Granted these reactions use radical initiators instead of light, but that wouldn't make the difference between 100% and 70-75% regioselectivity. The reality is that at the start of the reaction, $\ce{.CCl3}$ and $\ce{.Cl}$ are both competing to attack the alkene, and $\ce{.Cl}$ does in fact attack faster. Looking at the activation energies for the abstraction of hydrogen atoms by different radicals, we gain insight into their relative stability:

$$ \small \begin{array}{lcc} \hline \text{Radical} & \ce{CH3-H} & \ce{CH3CH2-H} & \ce{(CH3)2CH-H} & \ce{(CH3)C-H}^{[3]} \\ \hline \ce{.F} & \text{1-1.5} & \text{<1} & & \text{<1} \\ \ce{.Cl} & \text{3.4} & \text{1.1} \\ \ce{.Br} & \text{17.5} & \text{13.0} & \text{9.5} & \text{6.9} \\ \ce{.CH3} & \text{14.0} & \text{11.6} & \text{9.6} & \text{8.1} \\ \ce{.CF3} & \text{10.9} & \text{8.0} & \text{6.5} & \text{4.9} \\ \ce{.CCl3} & \text{17.9} & \text{14.2} & \text{10.6} & \text{7.7*} \\ \hline _{^* \text{units are } \mathrm{kcal\ mol^{-1}}} \end{array} $$

As this reaction continues, however, chlorine atoms are abstracted from $\ce{CCl4}$, creating the product along with $\ce{.CCl3}$ radicals. Abstraction of $\ce{.CCl3}$ is highly disfavored due to steric effects. Thus, the radical chain reaction is as follows:

$$\ce{CCl4 ->[$h\nu$] .CCl3 + Cl.}$$

$$\ce{.CCl3 + CH2=CH-R -> Cl3C-CH2-\stackrel{\displaystyle .}{\ce{C}}H-R}$$

$$\ce{Cl3C-CH2-\stackrel{\displaystyle .}{\ce{C}}H-R + CCl4 -> Cl3C-CH2-CHCl-R + .CCl3}$$

The less than ideal yields of the radical addition of $\ce{CCl4}$ can be attributed to the strength of the $\ce{C-Cl}$ bond (higher activation energies correspond to slower rates of reactions). Because $\ce{CCl4}$ is in competition with the polymerization of the $\ce{.CCl3}$-alkene adduct, $\ce{BrCCl3}$ and $\ce{CBr4}$ are generally preferred for their higher selectivity, owed to the lower strength of the $\ce{C-Br}$ bond. One such example is shown below.
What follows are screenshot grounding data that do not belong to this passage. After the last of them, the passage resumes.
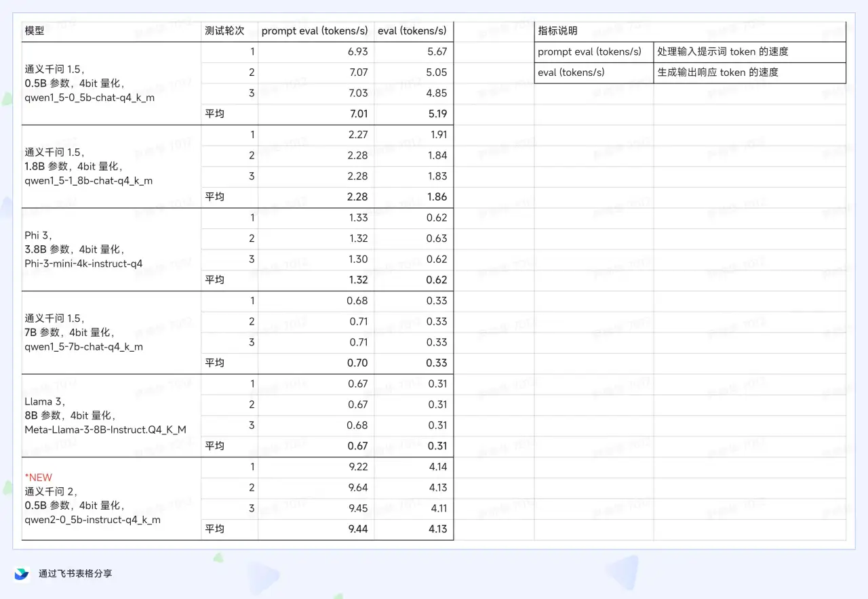868x599 pixels.
Task: Select the *NEW qwen2-0_5b-instruct-q4_k_m cell
Action: tap(111, 499)
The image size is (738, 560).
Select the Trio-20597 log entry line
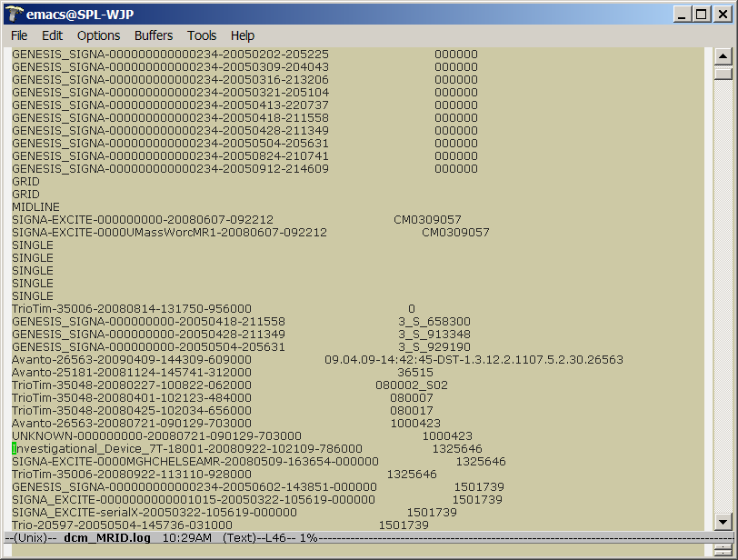[x=118, y=525]
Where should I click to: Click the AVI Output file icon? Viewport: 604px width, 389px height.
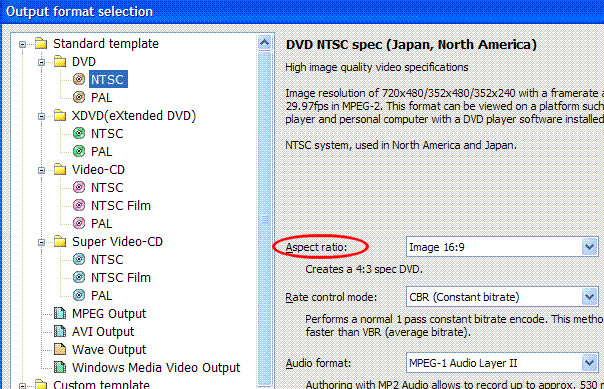click(60, 331)
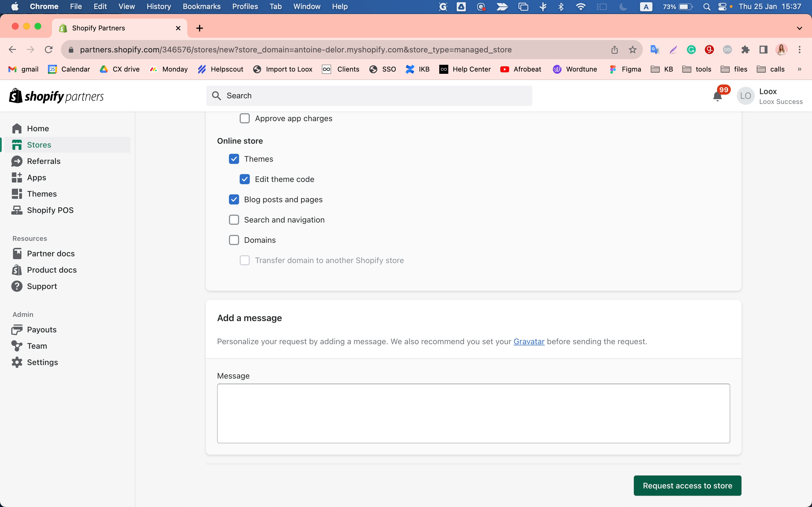Follow the Gravatar link
This screenshot has height=507, width=812.
pyautogui.click(x=529, y=341)
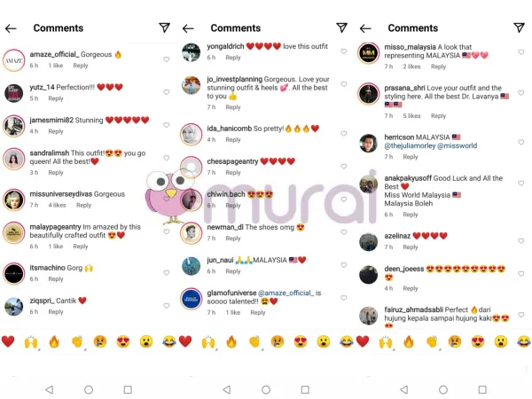Reply to sandralimsh's comment

[x=56, y=173]
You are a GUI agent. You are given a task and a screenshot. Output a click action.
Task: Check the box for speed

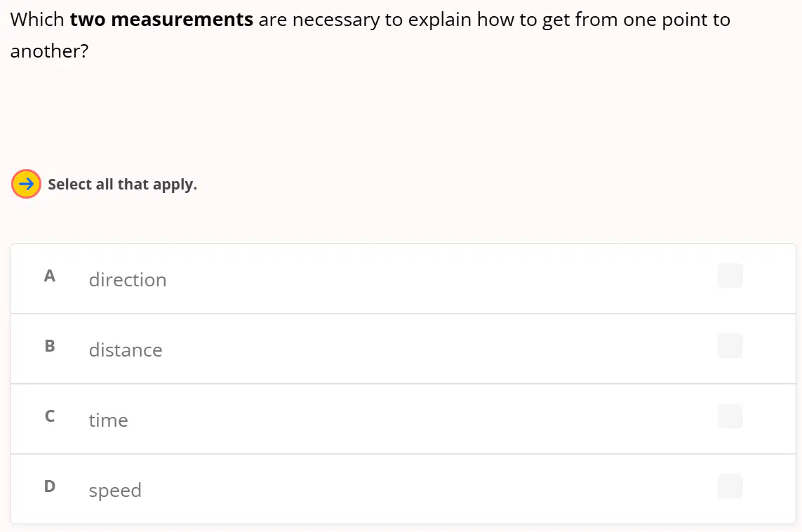[730, 486]
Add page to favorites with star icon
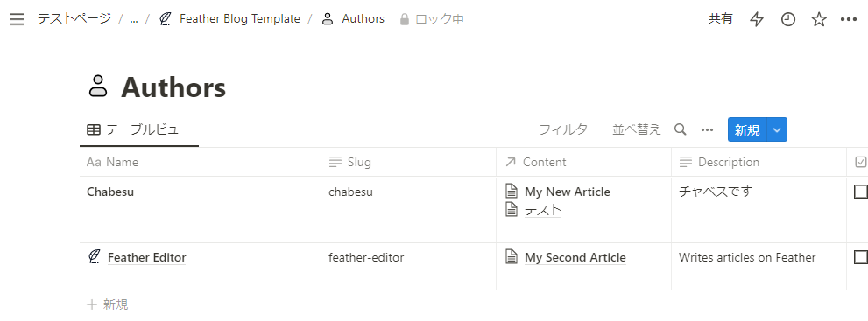This screenshot has width=868, height=321. (819, 19)
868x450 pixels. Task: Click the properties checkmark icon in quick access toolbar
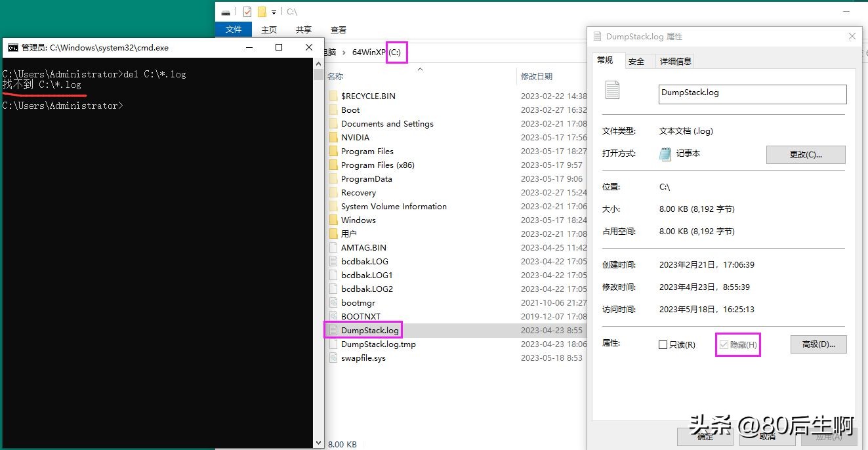click(x=246, y=11)
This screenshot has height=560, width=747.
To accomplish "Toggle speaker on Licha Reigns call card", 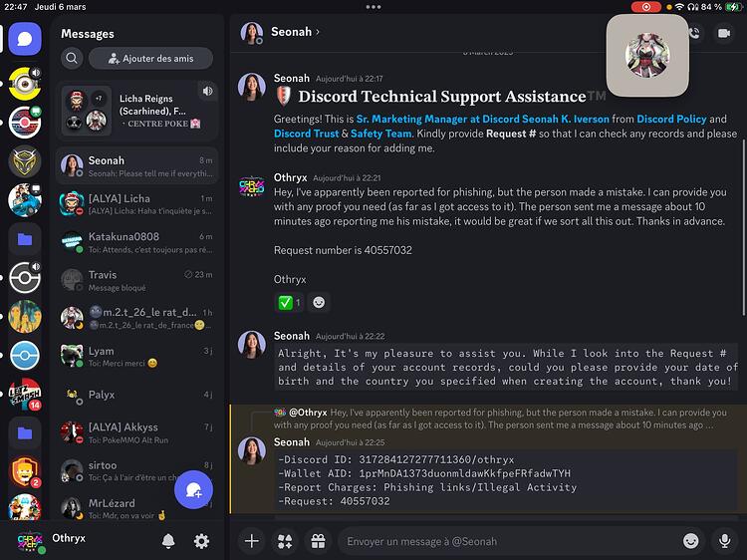I will point(208,91).
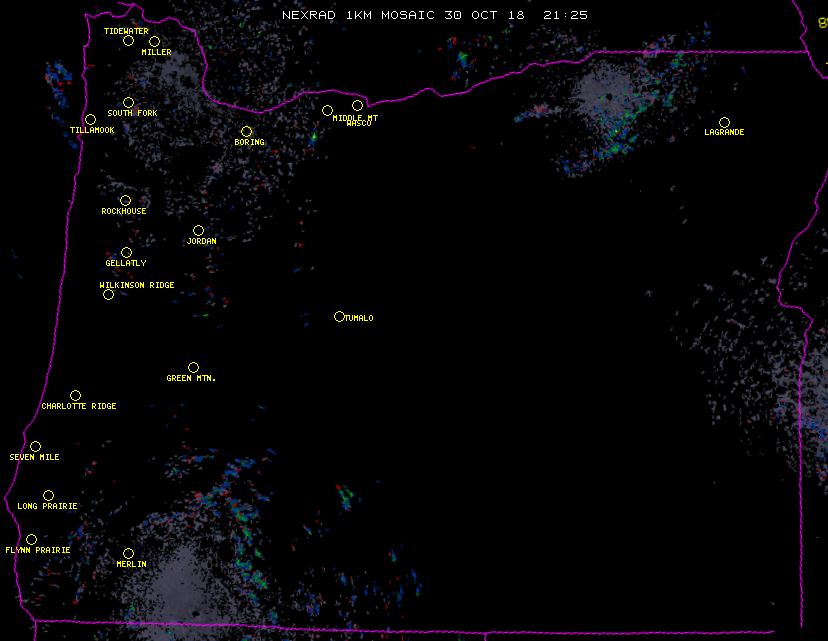Image resolution: width=828 pixels, height=641 pixels.
Task: Click the Long Prairie station marker
Action: [48, 495]
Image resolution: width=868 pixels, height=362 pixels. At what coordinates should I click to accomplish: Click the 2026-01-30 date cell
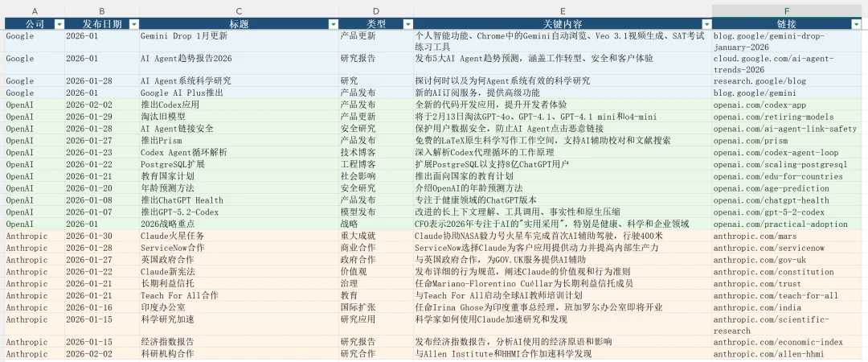(x=88, y=236)
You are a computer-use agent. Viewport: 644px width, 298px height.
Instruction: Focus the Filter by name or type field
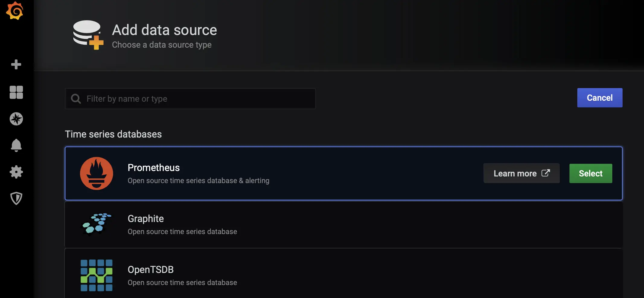190,99
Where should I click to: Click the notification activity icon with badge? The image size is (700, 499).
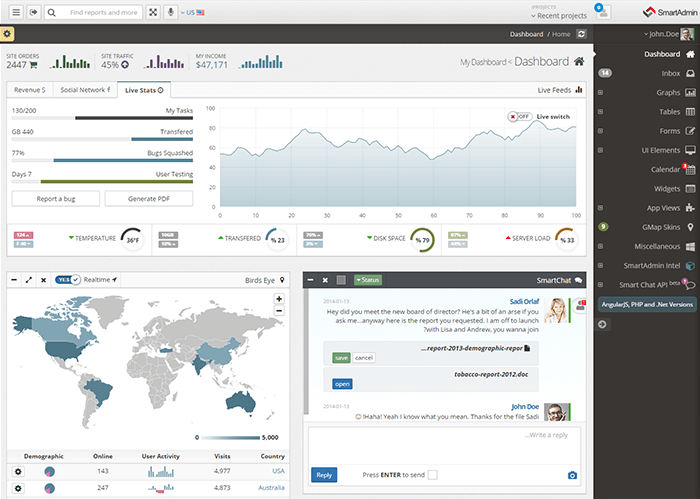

$$\ce{BrCCl3 + H2C=C(C2H5)2 ->[$h \nu$] Cl3C-CH2-CBr(C2H5)2} \hspace{1cm} {\text{91%}^{[4]}}$$


$^{[1]}$M. S. Kharasch, E. W. Jensen, and W. H. Urry, J. Am. Chem. Soc., 69, 1100 (1947).
$^{[2]}$P. D. Klemmensen, H. Kolind-Andersen, H. B. Madsen, and A. Svendsen, J. Org. Chem., 44, 416 (1979).
$^{[3]}$F. A. Carey, R. J. Sundberg, Advanced Organic Chemistry Part A: Structure and Mechanisms, Springer Science, New York, 2007, pg. 1034.
$^{[4]}$M. S. Kharasch and M. Sage, J. Org. Chem., 14, 537 (1949).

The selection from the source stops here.